Introduction to Genomics and Computational Molecular Biology

Professor/Instructor

Joshua Akey, Mona Singh

This interdisciplinary course provides a broad overview of computational and experimental approaches to decipher genomes and characterize molecular systems. We focus on methods for analyzing "omics" data, such as genome and protein sequences, gene expression, proteomics and molecular interaction networks. We cover algorithms used in computational biology, key statistical concepts (e.g., basic probability distributions, significance testing, multiple testing correction, performance evaluation), and machine learning methods which have been applied to biological problems (e.g., classification techniques, hidden Markov models, clustering).

QCB 505 / PHY 555

Topics in Biophysics and Quantitative Biology

Professor/Instructor

William Bialek

Analysis of recent work on quantitative, theoretically grounded approaches to the phenomena of life. Topics rotate from year to year, spanning all levels of biological organization, including (as examples) initial events in photosynthesis, early embryonic development, evolution of protein families, coding and computation in the brain, collective behavior in animal groups. Assumes knowledge of relevant physics and applicable mathematics at advanced undergraduate level, with tutorials on more advanced topics. Combination of lectures with student discussion of recent and classic papers.

QCB 508

Foundations of Statistical Genomics

Professor/Instructor

John D. Storey

This course establishes a foundation in applied statistics and data science for those interested in pursuing data-driven research. The course may involve examples from any area of science, but it places a special emphasis on modern biological problems and data sets. Topics may include data wrangling, exploration and visualization, statistical programming, likelihood based inference, Bayesian inference, bootstrap, EM algorithm, regularization, statistical modeling, principal components analysis, multiple hypothesis testing, and causality. The statistical programming language R is extensively used to explore methods and analyze data.

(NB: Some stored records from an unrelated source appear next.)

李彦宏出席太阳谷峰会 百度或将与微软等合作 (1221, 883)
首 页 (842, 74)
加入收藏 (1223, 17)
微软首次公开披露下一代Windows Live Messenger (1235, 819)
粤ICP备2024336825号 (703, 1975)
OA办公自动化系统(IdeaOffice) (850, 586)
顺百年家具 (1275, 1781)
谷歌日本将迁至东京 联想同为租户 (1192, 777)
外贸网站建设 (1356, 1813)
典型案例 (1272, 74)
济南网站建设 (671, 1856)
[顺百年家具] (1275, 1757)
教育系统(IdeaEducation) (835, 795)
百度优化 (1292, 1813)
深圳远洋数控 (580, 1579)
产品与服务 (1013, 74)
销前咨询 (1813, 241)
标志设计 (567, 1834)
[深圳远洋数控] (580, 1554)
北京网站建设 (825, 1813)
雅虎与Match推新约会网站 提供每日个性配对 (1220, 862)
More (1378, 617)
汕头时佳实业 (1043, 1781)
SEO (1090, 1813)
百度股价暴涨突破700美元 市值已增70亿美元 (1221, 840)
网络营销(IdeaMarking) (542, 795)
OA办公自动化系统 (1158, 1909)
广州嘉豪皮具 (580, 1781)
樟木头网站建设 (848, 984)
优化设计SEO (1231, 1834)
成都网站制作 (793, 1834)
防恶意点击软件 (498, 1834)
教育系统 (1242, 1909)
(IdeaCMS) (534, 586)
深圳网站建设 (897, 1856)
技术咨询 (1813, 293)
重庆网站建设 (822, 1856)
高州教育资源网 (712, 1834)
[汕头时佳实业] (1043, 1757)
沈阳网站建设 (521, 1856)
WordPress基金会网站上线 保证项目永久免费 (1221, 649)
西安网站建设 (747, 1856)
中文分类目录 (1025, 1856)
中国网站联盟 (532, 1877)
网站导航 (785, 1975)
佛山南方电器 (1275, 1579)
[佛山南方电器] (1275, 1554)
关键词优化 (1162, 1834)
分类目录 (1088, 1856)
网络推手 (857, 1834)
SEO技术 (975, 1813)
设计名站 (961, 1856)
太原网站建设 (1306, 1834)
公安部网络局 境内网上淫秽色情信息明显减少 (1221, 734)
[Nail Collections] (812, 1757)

MAT 586 / APC 511 / MOL 511 / QCB 513

Computational Methods in Cryo-Electron Microscopy

Professor/Instructor

Amit Singer

This course focuses on computational methods in cryo-EM, including three-dimensional ab-initio modelling, structure refinement, resolving structural variability of heterogeneous populations, particle picking, model validation, and resolution determination. Special emphasis is given to methods that play a significant role in many other data science applications. These comprise of key elements of statistical inference, image processing, and linear and non-linear dimensionality reduction. The software packages RELION and ASPIRE are routinely used for class demonstration on both simulated and publicly available experimental datasets.

CHM 541 / QCB 541

Chemical Biology II

Professor/Instructor

Tom Muir, Ralph Elliot Kleiner

A chemically and quantitatively rigorous treatment of metabolism and protein synthesis, with a focus on modern advances and techniques. Topics include metabolic pathways and their regulation; metabolite and flux measurement; mathematical modeling of metabolism; amino acid, peptide and protein chemistry; protein engineering and selected applications thereof.